Table 4. Phenotypic (r_p) and genetic (r_a) correlations^a of milk Ca and P phases (mg/kg) and their ratio (w/w) with yield and quality traits, and coagulation properties.

Trait^b		Ca			P
		Micellar	Soluble	Micellar/Soluble	Micellar	Soluble	Micellar/soluble
Milk yield, kg/d	rp	–0.256	0.088	–0.233	–0.270	0.059	–0.211
	ra	–0.406	0.277	–0.480	–0.524	0.013	–0.318
Protein, kg/d	rp	0.041	–0.099	0.074	0.089	0.036	0.026
	ra	0.284	0.022	0.098	0.262	–0.020	0.198
Fat, kg/d	rp	0.053	0.053	0.039	0.045	–0.042	–0.10
	ra	0.444	–0.124	0.354	0.407	–0.198	0.370
Protein, %	rp	0.647	–0.417	0.665	0.783	–0.066	0.519
	ra	0.658	–0.449	0.694	0.808	–0.002	0.520
Fat, %	rp	0.399	–0.038	0.332	0.402	–0.1364	0.261
	ra	0.649	–0.358	0.654	0.700	–0.163	0.551
SCS	rp	–0.018	–0.004	–0.023	–0.039	0.064	–0.049
	ra	–0.098	–0.042	–0.046	–0.106	0.113	–0.132
RCT, min	rp	–0.134	–0.030	–0.091	–0.171	0.241	–0.243
	ra	–0.201	–0.020	–0.117	–0.207	0.236	–0.326
k20, min	rp	–0.509	0.221	–0.466	–0.650	0.109	–0.413
	ra	–0.576	0.295	–0.535	–0.732	0.083	–0.524
a30, mm	rp	0.314	–0.108	0.288	0.406	–0.186	0.375
	ra	0.376	–0.134	0.317	0.441	–0.159	0.422

^aStandard errors ranged from 0.003 to 0.008 and 0.009 to 0.044 for phenotypic and genetic correlations, respectively.

^bSCS: somatic cell score; RCT: rennet coagulation time; k₂₀: curd-firming time; a₃₀: curd firmness 30 min after enzyme addition to milk.

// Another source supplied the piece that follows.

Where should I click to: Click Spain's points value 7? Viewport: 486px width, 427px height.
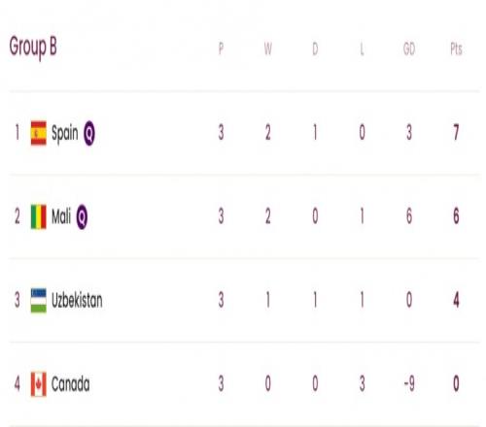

An indirect favourable selection for the MP of Ca and P likely exists in the Italian HO, since the official selection index emphasises P% (3%), PY (36%), F% (2%), and FY (8%), and does not place any weight to MY (ANAFIJ 2019). Supporting this, in the case of P% the ratio between ΔG_C and ΔG was 0.65 for Ca and 0.80 for P; in the case of PY, the ratio was 0.23 for Ca and 0.21 for P. Such results based on MIRS-predicted traits, suggested that an indirect selection for MP of both minerals seems to be currently present and favourable. As expected, for both minerals, indirect selection based on P% or PY was less efficient than direct selection on the MP itself.

Conclusions

In the present study, MIRS-predicted micellar and soluble fractions of Ca and P showed exploitable genetic variation and were associated with traits of interest for the dairy industry. The current selection index of Italian Holstein places positive emphasis on protein yield and content thus, according to the findings obtained for the MIRS-predicted traits, this is expected to indirectly increase the micellar Ca and P and to favourably affect milk coagulation ability. Future studies should investigate the feasibility of enhancing the robustness of MIRS models to predict minerals fractions. This could be achieved by increasing the reference dataset and testing different prediction algorithms. Having a larger dataset would allow to assess genetic correlations between measured and predicted phenotypes, and corroborate the use of such predictions for management and breeding purposes.

Acknowledgments

The South Tyrolean Dairy Association (Bolzano, Italy), the Breeders Association of Bolzano Province (Bolzano, Italy), and the Italian Holstein and Jersey Breeders Association (Cremona, Italy) are gratefully acknowledged for providing data used in this study.

Ethical approval

The approval of the Ethical Committee for the Care and Use of Experimental Animals was not required for this study because the data were extrapolated from an existing database.

Disclosure statement

This article has been accepted for publication in Italian Journal of Animal Science, published by Taylor & Francis. The authors are fully responsible for the content of the manuscript and declare that there is no conflict of interest associated with the paper.